Anonymous wrote:OP here. We've done bio-med already -- our DD does indeed have gluten allergies and has had, in the past, yeast imbalances. I'm surprised, slightly, to hear everyone whose responded so far jump on the ASD possibility -- is that the only possibility, really, with stilted language and awkward conversations? If it is, i'm fine. I've long gotten over the possibility of it being devastating but is that really the only possibility? And if it is Aspergers or PDD-NOS or whatever, would I be doing anything besides what I'm already doing with Speech and OT in school and social group?

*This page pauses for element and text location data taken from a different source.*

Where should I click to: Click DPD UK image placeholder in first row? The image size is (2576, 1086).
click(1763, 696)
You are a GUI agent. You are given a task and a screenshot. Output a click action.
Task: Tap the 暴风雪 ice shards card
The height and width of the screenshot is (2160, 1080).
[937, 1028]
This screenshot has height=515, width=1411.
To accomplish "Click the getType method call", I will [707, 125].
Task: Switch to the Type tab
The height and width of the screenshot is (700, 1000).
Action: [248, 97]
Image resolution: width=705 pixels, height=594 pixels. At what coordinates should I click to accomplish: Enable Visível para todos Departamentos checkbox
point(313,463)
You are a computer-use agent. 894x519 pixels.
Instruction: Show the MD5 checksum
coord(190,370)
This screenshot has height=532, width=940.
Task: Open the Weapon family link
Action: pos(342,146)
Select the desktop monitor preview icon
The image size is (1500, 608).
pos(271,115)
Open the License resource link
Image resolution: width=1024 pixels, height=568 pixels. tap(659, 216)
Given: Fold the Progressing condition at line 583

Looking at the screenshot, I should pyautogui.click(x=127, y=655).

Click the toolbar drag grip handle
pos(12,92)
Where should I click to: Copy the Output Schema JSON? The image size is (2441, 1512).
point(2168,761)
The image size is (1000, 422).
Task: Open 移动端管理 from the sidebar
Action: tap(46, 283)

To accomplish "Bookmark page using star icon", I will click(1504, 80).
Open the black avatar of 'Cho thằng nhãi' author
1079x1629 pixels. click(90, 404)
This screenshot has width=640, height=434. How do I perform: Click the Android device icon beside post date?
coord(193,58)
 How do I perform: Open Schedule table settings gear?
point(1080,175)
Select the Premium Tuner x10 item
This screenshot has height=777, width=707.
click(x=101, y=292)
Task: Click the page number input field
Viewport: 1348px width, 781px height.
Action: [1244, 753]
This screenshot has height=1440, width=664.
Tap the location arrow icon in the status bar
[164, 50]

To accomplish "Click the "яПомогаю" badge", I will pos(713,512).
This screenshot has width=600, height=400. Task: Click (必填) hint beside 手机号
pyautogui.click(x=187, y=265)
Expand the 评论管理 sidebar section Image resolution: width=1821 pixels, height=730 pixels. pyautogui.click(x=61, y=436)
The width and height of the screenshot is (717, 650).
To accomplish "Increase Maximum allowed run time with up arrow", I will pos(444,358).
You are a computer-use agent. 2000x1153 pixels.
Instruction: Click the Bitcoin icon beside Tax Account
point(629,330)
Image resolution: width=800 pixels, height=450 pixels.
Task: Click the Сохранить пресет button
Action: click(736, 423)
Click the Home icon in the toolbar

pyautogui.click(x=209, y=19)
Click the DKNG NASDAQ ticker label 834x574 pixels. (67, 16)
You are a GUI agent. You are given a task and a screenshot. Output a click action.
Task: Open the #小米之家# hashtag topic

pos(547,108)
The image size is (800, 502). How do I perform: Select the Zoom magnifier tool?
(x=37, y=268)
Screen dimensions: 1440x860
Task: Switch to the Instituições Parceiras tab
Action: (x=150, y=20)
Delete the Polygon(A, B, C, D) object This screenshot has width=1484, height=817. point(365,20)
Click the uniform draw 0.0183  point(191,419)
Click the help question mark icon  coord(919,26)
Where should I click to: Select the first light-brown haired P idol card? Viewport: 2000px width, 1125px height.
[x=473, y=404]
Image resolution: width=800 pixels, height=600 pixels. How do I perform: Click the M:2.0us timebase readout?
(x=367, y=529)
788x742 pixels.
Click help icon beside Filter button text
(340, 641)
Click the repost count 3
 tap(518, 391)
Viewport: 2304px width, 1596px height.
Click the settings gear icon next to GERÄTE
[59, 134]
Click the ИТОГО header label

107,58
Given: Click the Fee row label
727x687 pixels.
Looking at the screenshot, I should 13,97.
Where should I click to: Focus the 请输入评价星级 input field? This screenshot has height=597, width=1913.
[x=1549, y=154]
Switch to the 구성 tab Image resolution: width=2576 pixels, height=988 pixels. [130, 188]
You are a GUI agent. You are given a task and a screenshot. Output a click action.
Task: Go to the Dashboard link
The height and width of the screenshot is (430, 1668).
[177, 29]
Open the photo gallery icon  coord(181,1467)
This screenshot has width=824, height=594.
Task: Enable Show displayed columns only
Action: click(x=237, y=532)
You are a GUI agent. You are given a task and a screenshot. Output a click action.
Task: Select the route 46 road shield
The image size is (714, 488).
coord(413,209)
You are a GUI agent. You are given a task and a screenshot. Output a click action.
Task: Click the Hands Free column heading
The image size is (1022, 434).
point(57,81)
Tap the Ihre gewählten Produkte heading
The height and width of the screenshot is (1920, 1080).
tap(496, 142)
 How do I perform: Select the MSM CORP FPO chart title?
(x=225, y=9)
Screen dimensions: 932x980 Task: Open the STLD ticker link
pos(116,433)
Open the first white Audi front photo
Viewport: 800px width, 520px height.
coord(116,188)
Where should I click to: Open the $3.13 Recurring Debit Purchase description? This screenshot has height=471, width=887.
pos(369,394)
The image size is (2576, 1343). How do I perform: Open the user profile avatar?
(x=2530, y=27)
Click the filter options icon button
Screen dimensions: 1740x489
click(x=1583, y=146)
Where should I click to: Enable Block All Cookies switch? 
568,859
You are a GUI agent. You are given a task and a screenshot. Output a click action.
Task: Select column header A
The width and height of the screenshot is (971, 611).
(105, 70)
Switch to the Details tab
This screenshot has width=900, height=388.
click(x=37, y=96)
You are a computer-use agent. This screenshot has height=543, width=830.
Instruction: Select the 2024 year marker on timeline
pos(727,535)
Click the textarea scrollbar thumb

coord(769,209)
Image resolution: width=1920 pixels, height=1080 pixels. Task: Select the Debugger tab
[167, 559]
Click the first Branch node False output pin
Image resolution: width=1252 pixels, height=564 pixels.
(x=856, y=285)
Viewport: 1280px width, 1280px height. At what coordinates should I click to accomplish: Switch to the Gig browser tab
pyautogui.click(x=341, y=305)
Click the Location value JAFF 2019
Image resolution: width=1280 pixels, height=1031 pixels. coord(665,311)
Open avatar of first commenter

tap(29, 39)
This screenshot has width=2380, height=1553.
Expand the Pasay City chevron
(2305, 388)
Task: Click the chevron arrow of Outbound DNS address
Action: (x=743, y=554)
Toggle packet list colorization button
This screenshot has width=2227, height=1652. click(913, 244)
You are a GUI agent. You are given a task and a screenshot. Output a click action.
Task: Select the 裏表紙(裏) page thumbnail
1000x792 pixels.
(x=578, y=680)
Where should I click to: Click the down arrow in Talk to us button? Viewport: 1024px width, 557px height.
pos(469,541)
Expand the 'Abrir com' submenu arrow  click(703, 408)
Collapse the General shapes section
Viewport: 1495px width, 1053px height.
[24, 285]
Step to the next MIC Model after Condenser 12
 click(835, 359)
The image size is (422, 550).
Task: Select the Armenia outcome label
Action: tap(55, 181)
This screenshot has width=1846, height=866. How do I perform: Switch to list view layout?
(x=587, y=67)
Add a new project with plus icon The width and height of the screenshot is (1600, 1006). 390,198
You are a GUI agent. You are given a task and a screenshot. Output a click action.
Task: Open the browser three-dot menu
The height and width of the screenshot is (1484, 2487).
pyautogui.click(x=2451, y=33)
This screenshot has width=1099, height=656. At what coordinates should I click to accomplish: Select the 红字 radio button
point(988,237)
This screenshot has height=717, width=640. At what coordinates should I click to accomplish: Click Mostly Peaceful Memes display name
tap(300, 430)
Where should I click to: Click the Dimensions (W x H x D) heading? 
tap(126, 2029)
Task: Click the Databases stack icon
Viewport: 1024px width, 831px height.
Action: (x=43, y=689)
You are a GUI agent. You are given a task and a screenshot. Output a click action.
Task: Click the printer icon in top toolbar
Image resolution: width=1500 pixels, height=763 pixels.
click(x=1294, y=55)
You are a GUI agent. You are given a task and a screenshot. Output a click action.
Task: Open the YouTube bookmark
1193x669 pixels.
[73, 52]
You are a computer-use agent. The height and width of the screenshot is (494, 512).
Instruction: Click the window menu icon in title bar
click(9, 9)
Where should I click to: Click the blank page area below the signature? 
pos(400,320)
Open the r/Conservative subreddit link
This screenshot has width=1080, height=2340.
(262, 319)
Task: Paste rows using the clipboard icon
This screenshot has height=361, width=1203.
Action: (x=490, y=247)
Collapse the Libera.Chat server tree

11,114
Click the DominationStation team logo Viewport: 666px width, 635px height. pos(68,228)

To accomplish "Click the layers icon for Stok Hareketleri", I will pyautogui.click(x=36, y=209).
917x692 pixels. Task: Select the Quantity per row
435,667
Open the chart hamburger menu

BTW, it was a private provider and they said when we met that she absolutely did not fall into the ASD category because she was so social -- she is very interested in being social rather. She loves kids, and tries to keep up with them, but something is definitely off.


17:10 again and again I'm wondering if its the same neuropsych we had because he told us the same thing -- absolutely not an ASD. he was absolutely wrong. I am NOT saying your DD is on the spectrum, just relating our experience.

I have to gently disagree with the idea that diagnoses don't matter. I hear that fairly often and frankly I think its an attitude that just perpetuates the shame and stigma of an ADS. Its a medical disorder, lets deal with it in a straightforward manner. Its not the third rail. For us the diagnosis was incredibly important not just so we could understand what our DS needs, but so that he could understand himself. he is doing incredibly well, has friends, and sees this as just one aspect of who he is, but not a defining thing.

But I digress. Dan Shapiro is a fantastic developmental ped but I don't know if he's taking new patients.